> **Assignment**:
Using the records below, transcribe word for word the stretch from the line that contains "5 sierpnia 2026 [link] (439, 807)" through the line that contains "10:10 [link] (437, 222)", both end lines included, and nothing else.

[Supplied records Boundary: Start]

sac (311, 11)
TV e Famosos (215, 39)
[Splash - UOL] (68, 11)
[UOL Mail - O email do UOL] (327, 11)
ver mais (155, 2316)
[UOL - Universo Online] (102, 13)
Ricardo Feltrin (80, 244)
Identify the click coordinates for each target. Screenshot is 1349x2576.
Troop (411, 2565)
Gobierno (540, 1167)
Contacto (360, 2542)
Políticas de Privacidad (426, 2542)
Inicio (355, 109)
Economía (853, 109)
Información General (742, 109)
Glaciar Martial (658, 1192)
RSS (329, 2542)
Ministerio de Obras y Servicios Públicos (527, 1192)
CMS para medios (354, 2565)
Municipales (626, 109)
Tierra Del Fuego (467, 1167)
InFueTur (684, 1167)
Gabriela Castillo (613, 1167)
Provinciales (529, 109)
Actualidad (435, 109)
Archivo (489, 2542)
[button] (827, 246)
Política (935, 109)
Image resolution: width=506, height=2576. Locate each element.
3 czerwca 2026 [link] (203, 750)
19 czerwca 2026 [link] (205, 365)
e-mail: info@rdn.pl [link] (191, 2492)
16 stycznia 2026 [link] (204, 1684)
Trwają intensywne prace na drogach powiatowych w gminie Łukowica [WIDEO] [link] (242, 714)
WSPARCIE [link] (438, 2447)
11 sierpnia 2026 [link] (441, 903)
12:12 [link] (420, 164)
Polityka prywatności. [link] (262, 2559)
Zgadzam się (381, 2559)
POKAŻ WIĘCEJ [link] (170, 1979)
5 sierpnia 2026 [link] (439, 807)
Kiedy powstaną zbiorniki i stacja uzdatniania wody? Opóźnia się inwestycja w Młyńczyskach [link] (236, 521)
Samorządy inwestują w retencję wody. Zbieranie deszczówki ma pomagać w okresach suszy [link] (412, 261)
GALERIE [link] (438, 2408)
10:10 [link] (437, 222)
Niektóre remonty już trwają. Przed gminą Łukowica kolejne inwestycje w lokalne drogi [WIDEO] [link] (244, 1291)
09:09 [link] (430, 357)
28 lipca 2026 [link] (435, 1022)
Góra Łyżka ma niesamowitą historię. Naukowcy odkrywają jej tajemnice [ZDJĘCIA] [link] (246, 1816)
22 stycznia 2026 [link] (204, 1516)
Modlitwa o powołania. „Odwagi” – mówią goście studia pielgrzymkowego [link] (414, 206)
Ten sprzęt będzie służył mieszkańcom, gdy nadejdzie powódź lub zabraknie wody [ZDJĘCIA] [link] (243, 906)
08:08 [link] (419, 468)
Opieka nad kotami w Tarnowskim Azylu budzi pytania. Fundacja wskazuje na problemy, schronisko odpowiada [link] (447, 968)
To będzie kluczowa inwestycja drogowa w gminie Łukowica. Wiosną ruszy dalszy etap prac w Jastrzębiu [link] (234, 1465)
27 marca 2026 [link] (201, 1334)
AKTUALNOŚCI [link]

[Supplied records Boundary: End]

> **The completed task**:
5 sierpnia 2026 [link] (439, 807)
Kiedy powstaną zbiorniki i stacja uzdatniania wody? Opóźnia się inwestycja w Młyńczyskach [link] (236, 521)
Samorządy inwestują w retencję wody. Zbieranie deszczówki ma pomagać w okresach suszy [link] (412, 261)
GALERIE [link] (438, 2408)
10:10 [link] (437, 222)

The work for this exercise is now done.